*** EXTRACTED INFORMATION ***

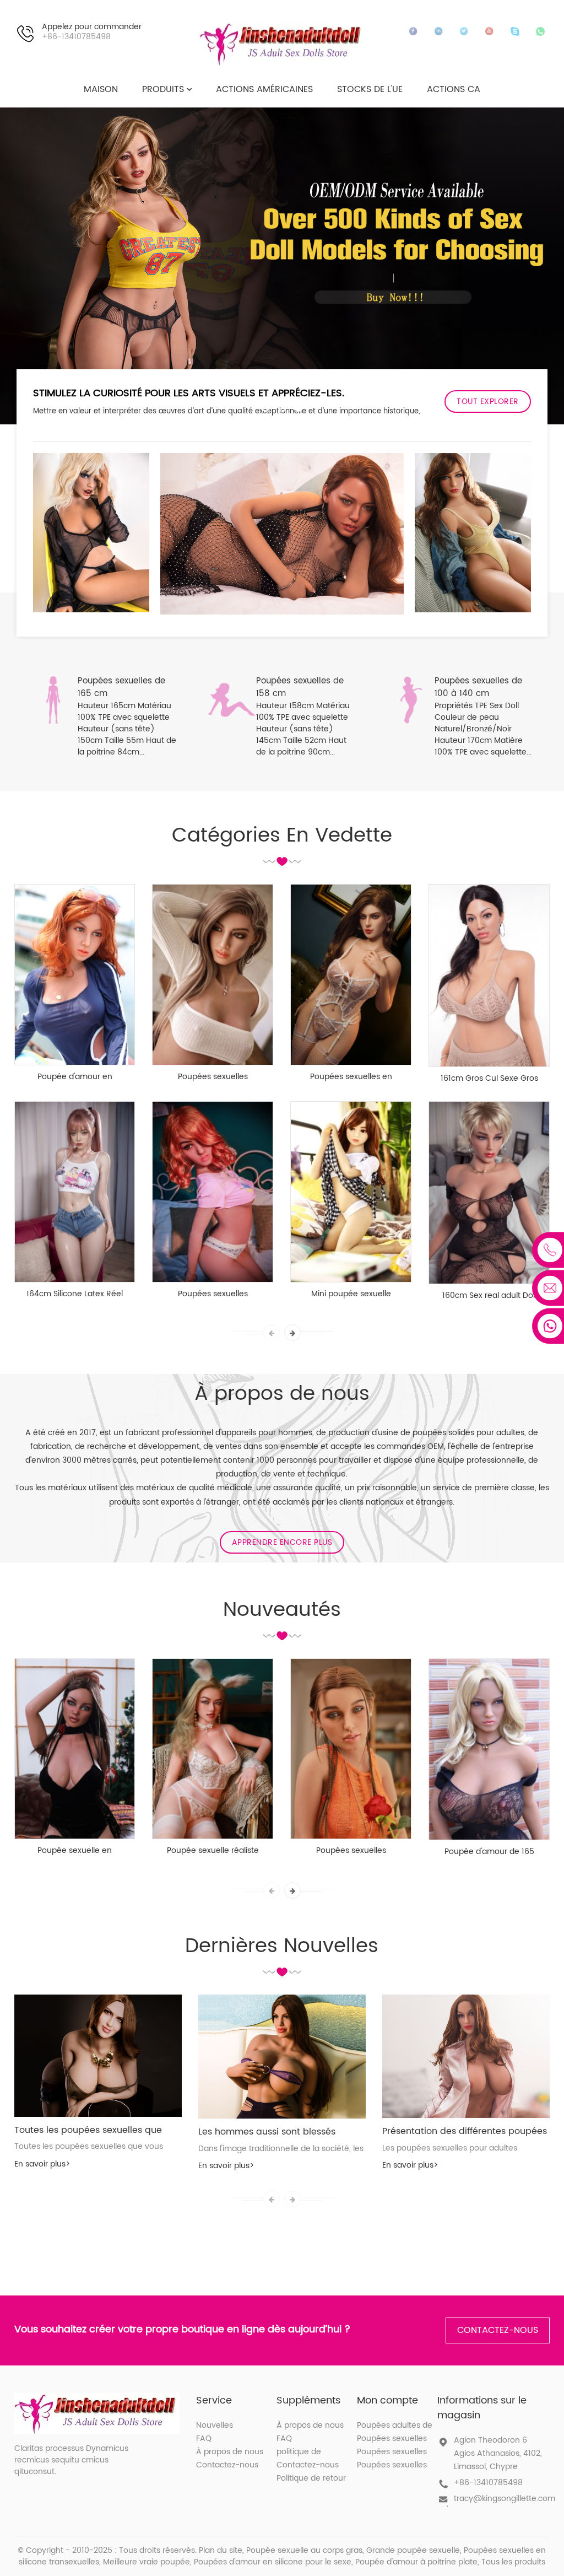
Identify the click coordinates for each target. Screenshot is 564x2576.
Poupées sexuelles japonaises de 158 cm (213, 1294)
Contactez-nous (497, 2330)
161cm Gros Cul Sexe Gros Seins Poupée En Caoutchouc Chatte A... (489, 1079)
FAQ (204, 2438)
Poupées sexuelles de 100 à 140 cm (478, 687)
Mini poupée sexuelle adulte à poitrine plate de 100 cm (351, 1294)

***
*** EXTRACTED INFORMATION ***

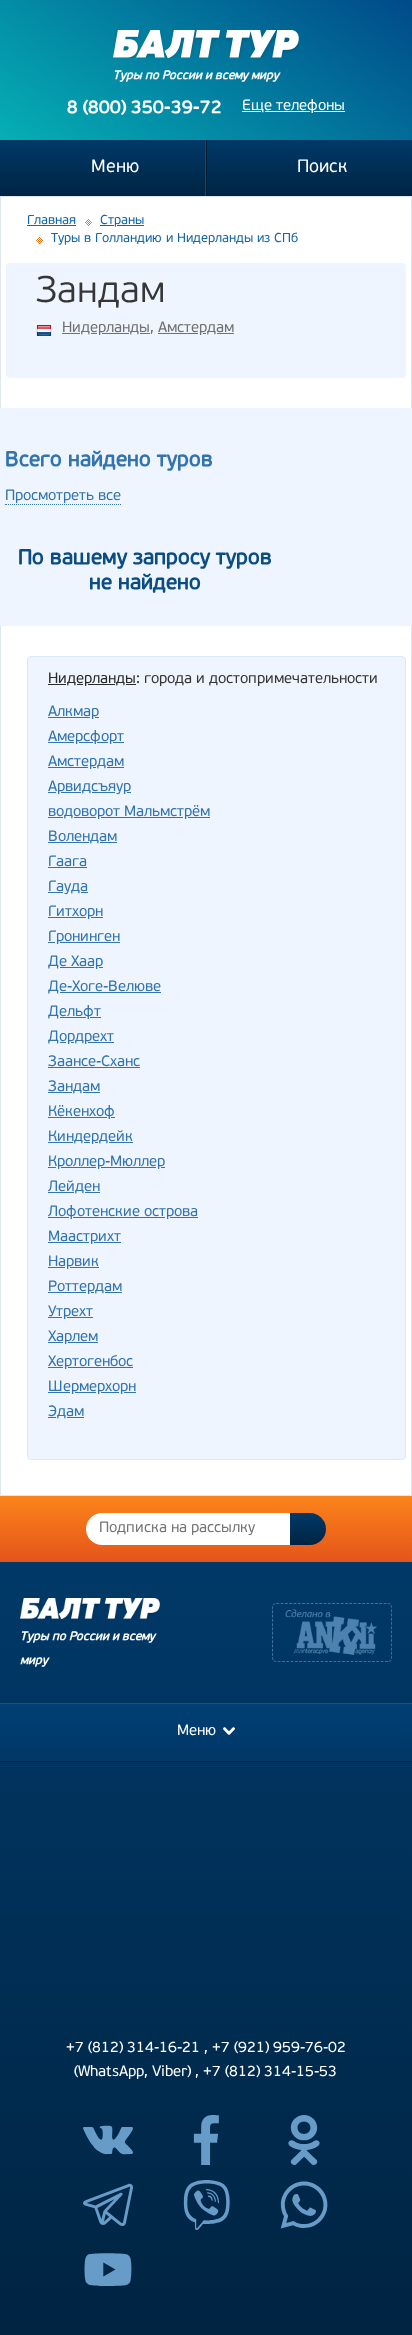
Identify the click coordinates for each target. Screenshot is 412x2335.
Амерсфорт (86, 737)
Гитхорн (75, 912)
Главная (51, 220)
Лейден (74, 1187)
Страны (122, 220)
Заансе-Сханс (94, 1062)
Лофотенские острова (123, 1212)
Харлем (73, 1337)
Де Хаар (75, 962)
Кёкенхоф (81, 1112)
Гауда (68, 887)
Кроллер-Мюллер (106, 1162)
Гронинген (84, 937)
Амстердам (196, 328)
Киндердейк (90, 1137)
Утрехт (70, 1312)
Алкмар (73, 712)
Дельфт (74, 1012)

***

Only the lines above from the one with "Screenshot is 564x2576." up to and including the one with "Mini poupée sexuelle" should be repeated, exactly as written.

RESPONSE ->
Identify the click coordinates for each target. Screenshot is 564x2576.
Poupées sexuelles japonaises de 158 cm (213, 1294)
Contactez-nous (497, 2330)
161cm Gros Cul Sexe Gros Seins Poupée En Caoutchouc Chatte A... (489, 1079)
FAQ (204, 2438)
Poupées sexuelles de 100 à 140 cm (478, 687)
Mini poupée sexuelle adulte à poitrine plate de 100 cm (351, 1294)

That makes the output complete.